It has been questioned whether cure is possible at all in patients with pancreatic cancer (Gudjonsson, 1995, 2009). Gudjonsson summarized the literature, and after adjusting for calculations and duplications, suggested that the total number of 5-year survivors is hardly more than 700 to 800.

There is consensus, however, that patients who undergo resection have the best chance for long-term survival (Alexakis et al, 2004). A recent study showed up to 20 years survival after resection (Adham, 2008). Survival data for patients with distal bile duct carcinoma do not differ from data for patients with pancreatic cancer. Patients with ampullary tumors have a 5-year survival of 20% to 45%, and only a few go straight to palliative treatment (de Castro et al, 2004).

Overall, most patients have palliative treatment, and palliation of symptoms is still the major focus. According to the World Health Organization (WHO, 2002), palliative care is aimed at the improvement of the quality of life (QOL) of patients who face a life-threatening illness and at the prevention or relief of pain and symptoms. The three most important symptoms that should be treated in advanced pancreatic and periampullary cancer are 1) obstructive jaundice, 2) duodenal obstruction, and 3) pain.

The decision to aim for palliative treatment can be made at two different points during the disease (Nakakura & Warren, 2007). The first decision generally is made after staging procedures, and a selection is made for potential curative surgery, palliative surgery, or nonsurgical (endoscopic) palliation. Recently, another option, preoperative radiochemotherapy and subsequent exploration, has been introduced for patients with borderline resectable lesions in an attempt to reduce local tumor ingrowths (Abrams et al, 2009; Bjerregaard et al, 2009).

The second decision is the selection of treatment strategy made during surgery, which can be an attempt for a resection with curative intent (R0/RI), a resection for palliation (RII), or other surgical procedures for palliative treatment, such as drainage.

Accurate initial staging is the crucial step for the selection of surgical and nonsurgical (palliative) treatment. Radiologic imaging techniques have evolved rapidly in the last decade. Various methods, such as contrast-enhanced spiral computed tomography (CT) and endoscopic ultrasonography (EUS), have enhanced the accuracy of radiologic staging, and noninvasive staging procedures are currently the first choice (Alexakis et al, 2004; McMahon et al, 2001; Phoa et al, 2000). Recent evaluation has identified the “new group” of patients, the borderline resectable patients, for pretreatment assessment, and criteria have been described (Callery et al, 2009). Endoscopic retrograde cholangiopancreatography (ERCP) is no longer used as a diagnostic procedure.

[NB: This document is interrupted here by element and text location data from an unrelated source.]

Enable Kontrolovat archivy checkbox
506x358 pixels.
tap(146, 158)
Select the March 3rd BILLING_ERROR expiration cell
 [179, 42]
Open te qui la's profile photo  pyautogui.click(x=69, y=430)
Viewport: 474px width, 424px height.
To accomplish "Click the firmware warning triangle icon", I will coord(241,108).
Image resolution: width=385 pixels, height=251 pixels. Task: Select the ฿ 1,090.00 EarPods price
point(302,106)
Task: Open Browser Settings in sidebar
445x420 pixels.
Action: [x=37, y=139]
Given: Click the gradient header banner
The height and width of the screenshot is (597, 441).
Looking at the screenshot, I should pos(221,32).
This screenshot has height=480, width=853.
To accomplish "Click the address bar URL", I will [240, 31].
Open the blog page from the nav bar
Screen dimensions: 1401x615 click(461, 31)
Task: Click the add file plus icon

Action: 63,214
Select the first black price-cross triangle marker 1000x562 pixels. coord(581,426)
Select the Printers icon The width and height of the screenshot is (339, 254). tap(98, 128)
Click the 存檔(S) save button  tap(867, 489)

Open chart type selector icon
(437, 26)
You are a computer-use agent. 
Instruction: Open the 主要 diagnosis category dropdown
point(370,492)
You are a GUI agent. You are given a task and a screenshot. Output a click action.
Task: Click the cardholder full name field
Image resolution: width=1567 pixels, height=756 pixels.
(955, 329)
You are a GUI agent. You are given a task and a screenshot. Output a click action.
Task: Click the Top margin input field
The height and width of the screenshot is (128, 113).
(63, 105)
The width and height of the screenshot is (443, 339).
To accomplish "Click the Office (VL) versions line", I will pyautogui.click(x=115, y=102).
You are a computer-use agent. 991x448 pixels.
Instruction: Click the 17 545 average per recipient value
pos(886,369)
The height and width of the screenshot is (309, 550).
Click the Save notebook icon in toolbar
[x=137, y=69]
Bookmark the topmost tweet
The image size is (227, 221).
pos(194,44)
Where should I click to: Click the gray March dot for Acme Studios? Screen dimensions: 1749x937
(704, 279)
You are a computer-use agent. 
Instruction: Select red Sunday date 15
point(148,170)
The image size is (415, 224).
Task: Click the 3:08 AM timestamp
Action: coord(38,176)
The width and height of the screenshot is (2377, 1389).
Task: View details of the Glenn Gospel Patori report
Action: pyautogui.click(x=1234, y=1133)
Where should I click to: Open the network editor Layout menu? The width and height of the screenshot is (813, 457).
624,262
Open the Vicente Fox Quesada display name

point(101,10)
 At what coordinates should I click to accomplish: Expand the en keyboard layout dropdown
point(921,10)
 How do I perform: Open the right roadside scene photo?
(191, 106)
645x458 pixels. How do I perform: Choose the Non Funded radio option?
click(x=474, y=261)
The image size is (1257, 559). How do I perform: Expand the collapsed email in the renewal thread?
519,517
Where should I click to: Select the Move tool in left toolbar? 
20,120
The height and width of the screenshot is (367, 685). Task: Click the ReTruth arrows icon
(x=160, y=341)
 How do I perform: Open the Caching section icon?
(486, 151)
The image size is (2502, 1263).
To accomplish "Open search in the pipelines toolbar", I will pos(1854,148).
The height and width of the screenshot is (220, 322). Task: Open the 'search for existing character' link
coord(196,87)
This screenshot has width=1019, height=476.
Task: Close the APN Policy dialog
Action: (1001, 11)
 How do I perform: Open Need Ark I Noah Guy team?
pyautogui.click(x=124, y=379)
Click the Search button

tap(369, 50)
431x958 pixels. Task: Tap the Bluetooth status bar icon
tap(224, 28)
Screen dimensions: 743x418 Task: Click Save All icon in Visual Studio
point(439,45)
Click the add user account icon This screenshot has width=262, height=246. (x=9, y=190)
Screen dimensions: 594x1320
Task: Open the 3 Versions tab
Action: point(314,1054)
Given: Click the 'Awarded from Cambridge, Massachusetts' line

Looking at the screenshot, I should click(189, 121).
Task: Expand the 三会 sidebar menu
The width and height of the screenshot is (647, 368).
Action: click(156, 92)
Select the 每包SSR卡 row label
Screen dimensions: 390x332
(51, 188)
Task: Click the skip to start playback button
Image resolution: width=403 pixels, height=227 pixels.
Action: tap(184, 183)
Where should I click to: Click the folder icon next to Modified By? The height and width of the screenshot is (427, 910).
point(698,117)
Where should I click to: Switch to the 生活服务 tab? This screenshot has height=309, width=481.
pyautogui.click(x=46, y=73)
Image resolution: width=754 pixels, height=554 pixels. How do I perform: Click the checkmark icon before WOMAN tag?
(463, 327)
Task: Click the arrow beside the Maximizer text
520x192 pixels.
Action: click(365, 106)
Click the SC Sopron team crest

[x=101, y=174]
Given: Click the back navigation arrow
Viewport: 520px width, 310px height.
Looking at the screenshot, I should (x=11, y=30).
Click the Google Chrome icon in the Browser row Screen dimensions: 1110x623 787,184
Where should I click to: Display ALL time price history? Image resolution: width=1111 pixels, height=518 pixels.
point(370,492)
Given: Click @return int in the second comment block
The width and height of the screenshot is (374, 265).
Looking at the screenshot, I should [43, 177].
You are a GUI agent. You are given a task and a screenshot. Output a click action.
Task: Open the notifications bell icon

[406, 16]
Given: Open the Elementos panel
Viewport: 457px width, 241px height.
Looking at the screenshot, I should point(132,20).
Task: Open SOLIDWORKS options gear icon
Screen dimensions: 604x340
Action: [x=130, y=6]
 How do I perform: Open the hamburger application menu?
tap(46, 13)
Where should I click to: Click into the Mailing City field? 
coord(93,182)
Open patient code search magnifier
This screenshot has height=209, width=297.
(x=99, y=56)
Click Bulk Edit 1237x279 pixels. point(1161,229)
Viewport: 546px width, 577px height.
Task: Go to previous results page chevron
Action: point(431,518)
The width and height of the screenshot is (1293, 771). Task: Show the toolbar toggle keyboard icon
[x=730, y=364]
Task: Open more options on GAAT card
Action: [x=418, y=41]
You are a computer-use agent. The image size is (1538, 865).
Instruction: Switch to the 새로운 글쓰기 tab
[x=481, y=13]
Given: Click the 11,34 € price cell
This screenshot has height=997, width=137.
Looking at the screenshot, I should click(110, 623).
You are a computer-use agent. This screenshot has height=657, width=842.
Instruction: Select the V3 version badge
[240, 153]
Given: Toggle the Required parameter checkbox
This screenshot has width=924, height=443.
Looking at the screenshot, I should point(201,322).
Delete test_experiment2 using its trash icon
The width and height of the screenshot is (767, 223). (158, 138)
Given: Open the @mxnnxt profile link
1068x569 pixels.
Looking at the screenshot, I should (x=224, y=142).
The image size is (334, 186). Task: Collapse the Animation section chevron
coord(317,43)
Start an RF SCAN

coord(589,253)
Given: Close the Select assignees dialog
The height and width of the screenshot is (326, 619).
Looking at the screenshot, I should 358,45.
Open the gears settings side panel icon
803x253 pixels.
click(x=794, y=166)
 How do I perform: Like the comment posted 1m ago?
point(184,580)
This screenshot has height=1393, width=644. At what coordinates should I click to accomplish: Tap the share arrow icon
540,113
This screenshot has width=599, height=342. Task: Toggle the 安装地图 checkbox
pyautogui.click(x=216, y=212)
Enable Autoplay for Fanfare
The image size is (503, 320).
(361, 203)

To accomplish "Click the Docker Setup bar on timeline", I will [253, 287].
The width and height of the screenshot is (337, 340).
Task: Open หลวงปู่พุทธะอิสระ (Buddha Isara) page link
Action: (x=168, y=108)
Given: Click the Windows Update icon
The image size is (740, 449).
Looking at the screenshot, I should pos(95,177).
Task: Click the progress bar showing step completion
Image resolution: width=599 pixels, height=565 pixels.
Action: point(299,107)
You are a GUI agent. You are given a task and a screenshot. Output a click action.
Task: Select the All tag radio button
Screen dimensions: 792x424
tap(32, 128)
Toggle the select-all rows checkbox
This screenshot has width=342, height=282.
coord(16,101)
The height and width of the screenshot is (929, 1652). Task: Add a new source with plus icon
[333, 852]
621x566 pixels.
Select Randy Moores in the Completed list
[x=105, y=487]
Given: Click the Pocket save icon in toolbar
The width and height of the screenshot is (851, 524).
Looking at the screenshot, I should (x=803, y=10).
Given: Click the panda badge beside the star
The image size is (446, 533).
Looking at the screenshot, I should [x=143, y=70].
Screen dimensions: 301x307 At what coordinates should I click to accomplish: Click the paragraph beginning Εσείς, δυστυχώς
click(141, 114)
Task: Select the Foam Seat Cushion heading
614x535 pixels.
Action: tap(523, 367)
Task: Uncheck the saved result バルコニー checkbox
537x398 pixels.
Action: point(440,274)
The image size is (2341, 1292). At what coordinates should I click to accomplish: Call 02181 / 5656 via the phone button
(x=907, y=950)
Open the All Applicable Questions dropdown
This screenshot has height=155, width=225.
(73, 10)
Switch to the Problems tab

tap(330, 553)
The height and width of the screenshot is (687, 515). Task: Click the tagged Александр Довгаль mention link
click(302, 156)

The role of diagnostic laparoscopy in combination with laparoscopic sonography has been studied extensively in the past (Bemelman et al, 1995; Friess et al, 1998; Nieveen van Dijkum et al, 2003; Pisters et al, 2001; Tilleman et al, 2004), but its role has diminished. A review showed that no data justify the routine use of staging laparoscopy (Pisters et al, 2001). In a recent series, however, metastasis or local ingrowth was found in 27%. Some authors therefore suggest that it should be used selectively for patients with larger tumors and tumors located in the body and tail (Chang, 2009).

Depending on local philosophy, patients who are found to have a resectable tumor at preoperative noninvasive diagnostic workup should undergo an exploratory laparotomy immediately without preoperative biliary drainage (van der Gaag et al, 2010). Patients with unresectable or incurable disease found during exploration (11% to 50%) are generally considered to be best treated with surgical palliation (Nieveen van Dijkum et al, 2003; Pisters et al, 2001; Sohn et al, 1999). This chapter evaluates the current knowledge of different aspects of surgical and nonsurgical palliative treatment for the symptoms mentioned above: obstructive jaundice, duodenal obstruction, and pain.

Obstructive Jaundice

At the time of diagnosis, 90% of patients with pancreatic and periampullary tumors present with obstructive jaundice. Obstructive jaundice is associated clinically with jaundiced skin and sclerae, nausea, pruritus, dark-colored urine, and decoloring of the stool. More severe consequences are liver dysfunction and eventually hepatic failure secondary to bile stasis and cholangitis, which is found more frequently in patients with ampullary lesions compared with patients with pancreatic cancer. Relief of obstructive jaundice causes a dramatic increase in the QOL of patients and should always be achieved (Abraham et al, 2002; Crippa et al, 2008).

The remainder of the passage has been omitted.